Es justamente una encrucijada que interpela a Puigdemont: tratarnos como seres diminutos sin conocer nuestras mañas o como gigantes que lo pueden destruir con un gesto. Debe decirse que el doctor Lemur Gulliver buscó una tercera opción mucho más agradable; naufragó delante de la isla de Balnibardi y conoció una sociedad equilibrada, con escuelas que enseñaban al arte de la política y se asombró al comprobar qué hacían los isleños con los políticos comprometidos con el bienestar de toda la sociedad y cuál debía ser el sistema de elección para que solo los más honestos llegaran al poder.
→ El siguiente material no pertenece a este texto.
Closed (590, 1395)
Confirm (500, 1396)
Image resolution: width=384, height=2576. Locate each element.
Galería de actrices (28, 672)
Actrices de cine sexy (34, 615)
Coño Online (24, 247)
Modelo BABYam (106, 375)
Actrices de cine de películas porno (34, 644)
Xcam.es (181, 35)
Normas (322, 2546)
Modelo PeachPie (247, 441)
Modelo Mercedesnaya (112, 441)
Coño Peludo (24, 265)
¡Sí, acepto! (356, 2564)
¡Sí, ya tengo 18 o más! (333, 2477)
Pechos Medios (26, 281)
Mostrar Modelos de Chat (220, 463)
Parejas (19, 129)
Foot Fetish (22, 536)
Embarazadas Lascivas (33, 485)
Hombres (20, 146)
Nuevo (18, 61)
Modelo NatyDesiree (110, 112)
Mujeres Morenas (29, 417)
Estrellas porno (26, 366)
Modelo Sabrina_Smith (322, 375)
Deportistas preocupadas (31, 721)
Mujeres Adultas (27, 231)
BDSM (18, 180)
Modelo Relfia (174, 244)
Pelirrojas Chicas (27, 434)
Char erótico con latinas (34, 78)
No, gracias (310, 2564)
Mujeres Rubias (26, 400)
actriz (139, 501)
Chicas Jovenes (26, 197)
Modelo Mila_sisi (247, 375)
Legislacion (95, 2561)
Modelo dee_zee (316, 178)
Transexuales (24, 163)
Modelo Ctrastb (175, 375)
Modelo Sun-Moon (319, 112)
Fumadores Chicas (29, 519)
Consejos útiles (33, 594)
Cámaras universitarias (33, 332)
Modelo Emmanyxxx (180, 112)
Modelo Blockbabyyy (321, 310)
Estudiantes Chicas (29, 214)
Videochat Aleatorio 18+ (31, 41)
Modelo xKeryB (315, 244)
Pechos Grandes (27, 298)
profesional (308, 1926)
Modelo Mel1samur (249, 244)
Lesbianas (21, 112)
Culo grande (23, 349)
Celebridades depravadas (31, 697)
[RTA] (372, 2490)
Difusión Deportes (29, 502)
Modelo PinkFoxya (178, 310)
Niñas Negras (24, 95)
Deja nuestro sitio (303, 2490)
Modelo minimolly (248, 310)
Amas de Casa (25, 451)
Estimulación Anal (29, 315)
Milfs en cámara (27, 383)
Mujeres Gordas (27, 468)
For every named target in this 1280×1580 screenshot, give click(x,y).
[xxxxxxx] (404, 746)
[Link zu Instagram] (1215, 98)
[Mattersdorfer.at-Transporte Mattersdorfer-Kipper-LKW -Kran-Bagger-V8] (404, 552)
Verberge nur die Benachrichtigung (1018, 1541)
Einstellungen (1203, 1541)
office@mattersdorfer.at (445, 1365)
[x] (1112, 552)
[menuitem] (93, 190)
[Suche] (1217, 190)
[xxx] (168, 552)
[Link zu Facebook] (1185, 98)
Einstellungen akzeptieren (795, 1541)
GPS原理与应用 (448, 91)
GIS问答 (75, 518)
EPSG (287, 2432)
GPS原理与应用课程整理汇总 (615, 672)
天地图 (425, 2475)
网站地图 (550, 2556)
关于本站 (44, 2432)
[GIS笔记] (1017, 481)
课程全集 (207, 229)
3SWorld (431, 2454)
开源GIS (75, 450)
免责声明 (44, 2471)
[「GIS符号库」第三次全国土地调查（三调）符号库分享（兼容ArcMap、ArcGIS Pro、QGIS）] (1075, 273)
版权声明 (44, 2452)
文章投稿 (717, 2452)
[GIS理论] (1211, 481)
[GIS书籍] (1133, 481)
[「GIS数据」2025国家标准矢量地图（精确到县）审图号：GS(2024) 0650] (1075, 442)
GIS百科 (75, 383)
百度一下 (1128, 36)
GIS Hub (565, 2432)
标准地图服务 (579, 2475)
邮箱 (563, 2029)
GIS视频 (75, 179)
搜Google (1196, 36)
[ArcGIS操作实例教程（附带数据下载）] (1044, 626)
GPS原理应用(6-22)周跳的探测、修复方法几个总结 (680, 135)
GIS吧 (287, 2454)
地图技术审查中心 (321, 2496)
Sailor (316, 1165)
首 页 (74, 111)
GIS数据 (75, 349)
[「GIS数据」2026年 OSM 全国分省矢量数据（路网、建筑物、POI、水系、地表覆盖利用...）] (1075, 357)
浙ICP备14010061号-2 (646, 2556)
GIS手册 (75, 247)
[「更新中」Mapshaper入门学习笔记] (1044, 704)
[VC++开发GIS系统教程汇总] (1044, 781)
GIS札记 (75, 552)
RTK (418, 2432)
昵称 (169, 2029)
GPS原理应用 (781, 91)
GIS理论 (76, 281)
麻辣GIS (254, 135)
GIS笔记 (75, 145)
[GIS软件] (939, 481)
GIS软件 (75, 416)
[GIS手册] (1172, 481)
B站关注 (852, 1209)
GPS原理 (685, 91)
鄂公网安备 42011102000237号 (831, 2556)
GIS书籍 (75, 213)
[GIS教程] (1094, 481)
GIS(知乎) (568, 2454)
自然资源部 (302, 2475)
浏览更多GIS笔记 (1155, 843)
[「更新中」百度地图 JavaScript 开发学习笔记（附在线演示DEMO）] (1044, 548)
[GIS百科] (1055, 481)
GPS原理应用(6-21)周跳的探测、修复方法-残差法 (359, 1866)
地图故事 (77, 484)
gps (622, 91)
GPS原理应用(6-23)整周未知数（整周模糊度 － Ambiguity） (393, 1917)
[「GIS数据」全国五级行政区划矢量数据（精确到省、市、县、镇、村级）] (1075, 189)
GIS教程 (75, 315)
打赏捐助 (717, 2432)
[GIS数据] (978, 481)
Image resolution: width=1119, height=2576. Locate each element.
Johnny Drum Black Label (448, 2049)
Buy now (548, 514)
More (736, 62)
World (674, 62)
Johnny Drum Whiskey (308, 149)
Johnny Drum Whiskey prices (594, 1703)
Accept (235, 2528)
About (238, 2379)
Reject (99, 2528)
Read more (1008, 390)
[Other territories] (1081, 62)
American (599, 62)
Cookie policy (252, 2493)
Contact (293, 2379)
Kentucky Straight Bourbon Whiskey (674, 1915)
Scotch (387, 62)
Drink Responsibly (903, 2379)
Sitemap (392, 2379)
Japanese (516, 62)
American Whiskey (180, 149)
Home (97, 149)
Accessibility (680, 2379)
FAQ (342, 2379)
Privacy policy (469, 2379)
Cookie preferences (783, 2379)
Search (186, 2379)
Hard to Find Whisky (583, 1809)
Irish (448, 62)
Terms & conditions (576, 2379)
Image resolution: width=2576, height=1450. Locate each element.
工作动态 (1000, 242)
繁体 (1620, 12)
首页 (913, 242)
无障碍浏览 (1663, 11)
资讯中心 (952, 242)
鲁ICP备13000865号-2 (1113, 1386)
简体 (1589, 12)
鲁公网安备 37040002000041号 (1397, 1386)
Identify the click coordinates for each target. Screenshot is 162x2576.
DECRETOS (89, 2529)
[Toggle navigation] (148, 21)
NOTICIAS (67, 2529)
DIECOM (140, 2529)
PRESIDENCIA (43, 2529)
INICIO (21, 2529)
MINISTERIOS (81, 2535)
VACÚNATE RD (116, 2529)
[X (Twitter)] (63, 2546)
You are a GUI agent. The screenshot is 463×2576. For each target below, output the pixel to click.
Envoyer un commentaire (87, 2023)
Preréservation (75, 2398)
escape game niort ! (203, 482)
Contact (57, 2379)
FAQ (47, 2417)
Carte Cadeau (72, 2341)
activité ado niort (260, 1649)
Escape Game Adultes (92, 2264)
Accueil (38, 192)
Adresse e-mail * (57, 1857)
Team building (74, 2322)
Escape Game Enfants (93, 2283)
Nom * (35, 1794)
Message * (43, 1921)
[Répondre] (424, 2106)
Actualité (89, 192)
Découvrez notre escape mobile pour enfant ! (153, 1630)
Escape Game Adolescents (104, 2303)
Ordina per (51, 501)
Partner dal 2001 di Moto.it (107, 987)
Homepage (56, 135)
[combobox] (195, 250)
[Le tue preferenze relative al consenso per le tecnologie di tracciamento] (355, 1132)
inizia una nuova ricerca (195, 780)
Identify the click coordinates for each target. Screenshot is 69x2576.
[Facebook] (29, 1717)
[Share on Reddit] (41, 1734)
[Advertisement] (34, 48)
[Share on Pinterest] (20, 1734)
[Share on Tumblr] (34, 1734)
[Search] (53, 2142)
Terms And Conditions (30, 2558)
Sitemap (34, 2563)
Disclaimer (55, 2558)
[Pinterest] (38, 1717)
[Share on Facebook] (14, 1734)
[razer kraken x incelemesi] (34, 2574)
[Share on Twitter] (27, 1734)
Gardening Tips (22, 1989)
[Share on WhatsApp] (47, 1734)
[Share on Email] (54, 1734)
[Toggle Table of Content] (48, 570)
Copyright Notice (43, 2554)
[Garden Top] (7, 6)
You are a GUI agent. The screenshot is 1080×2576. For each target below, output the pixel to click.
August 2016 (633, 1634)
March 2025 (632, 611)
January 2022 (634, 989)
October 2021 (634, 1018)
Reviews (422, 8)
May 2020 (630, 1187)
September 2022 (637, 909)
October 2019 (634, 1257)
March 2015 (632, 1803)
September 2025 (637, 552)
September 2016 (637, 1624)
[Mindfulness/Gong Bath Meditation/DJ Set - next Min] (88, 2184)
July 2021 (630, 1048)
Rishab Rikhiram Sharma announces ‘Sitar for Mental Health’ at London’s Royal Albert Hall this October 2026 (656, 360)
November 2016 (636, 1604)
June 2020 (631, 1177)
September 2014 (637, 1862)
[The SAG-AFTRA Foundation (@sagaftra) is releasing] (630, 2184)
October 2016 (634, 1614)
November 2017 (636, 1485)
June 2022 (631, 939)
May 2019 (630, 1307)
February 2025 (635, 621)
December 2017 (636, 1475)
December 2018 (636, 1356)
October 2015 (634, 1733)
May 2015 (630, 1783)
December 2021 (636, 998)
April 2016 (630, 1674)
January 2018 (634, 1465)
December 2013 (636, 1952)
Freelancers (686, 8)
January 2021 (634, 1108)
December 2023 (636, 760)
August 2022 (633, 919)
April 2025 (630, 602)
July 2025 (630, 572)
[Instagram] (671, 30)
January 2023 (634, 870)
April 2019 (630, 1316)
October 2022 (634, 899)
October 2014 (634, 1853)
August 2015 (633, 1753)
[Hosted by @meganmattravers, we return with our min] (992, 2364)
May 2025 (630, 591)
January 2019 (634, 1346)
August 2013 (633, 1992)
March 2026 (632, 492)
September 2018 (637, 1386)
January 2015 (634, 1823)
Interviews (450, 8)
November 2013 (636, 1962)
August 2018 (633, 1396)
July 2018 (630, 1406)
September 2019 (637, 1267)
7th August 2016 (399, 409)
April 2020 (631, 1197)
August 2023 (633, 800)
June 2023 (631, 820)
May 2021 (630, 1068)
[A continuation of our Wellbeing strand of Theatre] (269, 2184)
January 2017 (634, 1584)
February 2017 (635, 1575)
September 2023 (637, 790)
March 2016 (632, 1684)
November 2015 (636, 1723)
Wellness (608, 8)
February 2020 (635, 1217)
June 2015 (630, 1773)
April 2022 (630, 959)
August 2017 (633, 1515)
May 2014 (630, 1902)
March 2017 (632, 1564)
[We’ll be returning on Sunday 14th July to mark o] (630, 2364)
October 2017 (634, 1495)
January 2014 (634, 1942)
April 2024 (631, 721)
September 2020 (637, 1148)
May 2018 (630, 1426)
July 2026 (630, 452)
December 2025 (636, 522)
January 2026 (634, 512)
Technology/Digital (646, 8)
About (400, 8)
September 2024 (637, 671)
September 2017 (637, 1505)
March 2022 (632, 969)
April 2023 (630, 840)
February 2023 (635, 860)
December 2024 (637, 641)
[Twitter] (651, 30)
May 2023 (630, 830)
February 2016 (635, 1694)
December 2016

Ya tengo clara mi vocación compartida de balnibardiano. Un tercer camino que entienda la imposibilidad de la vía unilateral y que acepte que nunca habrá un referéndum de autodeterminación. Deben saber que ningún baldibardiano aceptaría el método dual del referéndum de autodeterminación sin más; tan determinante, tanto que hipotecaría para siempre la vida de la gente.

Pues bien lo más parecido a día de hoy es el tercerismo de Carles Campuzano y los del Grupo Poblet, que cuenta con 300 impulsores dispuestos a debatir el procés como una “gran oportunidad perdida” y aceptar que la independencia es un “objetivo inalcanzable por la vía unilateral y la confrontación”. Como alternativa, este grupo propone una reforma de la Constitución en la línea de la Ley de claridad canadiense, que “permita el ejercicio del derecho de secesión a partir de un acuerdo político que establecería avant match las condiciones de un referéndum de autodeterminación. Si saliera el Sí, entonces habría que negociar con el resto de España, cómo implementarla.

Es el regreso al derecho a decidir, y unos metros más que, sin discutir su constitucionalidad, sería posible siempre que se tuviera claro que este camino resulta absolutamente inconstitucional.

Poblet es un pez que se muerde la cola; una trampa del lenguaje; una completa reversibilidad; el retorno de la armonía en el sentido más musical del término, acompañada del fin de la era saturnal, que nos ha tocado vivir. Pero a pesar de su improbabilidad es una forma de salir del bache, tras diez años de crescendo hacia el gran choque contra la pared y sus nefastas, pero lógicas, consecuencia judiciales.

Los bien instalados que alardean de negociar su pensamiento radical frente al de la arquitectura constitucional del Estado deben saber que, en las noches de primavera cercanas, la conversación se convertirá en un género literario coral. Pronto no valdrá esconderse entre la maleza de un bello jardín asalvajado. Los autores leídos y memorizados aportarán valor al discurso oral; ellos diseñan la performance de prosas cuya finalidad es la de ser oídas, no necesariamente leídas.

Si verbalizamos, entendemos. Para los que no viven en el medio líquido de la praxis (dimes, pullas y diretes en Román paladino), el  arte de la conversación puede convertirse en la antesala del pacto político que necesitan nuestras vidas. La naturalidad improvisada disminuye la distancia entre la lengua espontánea y la cultivada.

Vista así, la tercera vía es más que deseable, aunque no conduzca al fin imposible que Puigdemont  pretende a fuer de inmolaciones. Los primeros sondeos de los comicios catalanes dan ganadora a ERC. El hombre de Waterloo tiene prisa. Ha de escoger entre liliputienses y gigantes; le recomiendo que pruebe el tercerismo de la isla de Balnibardi.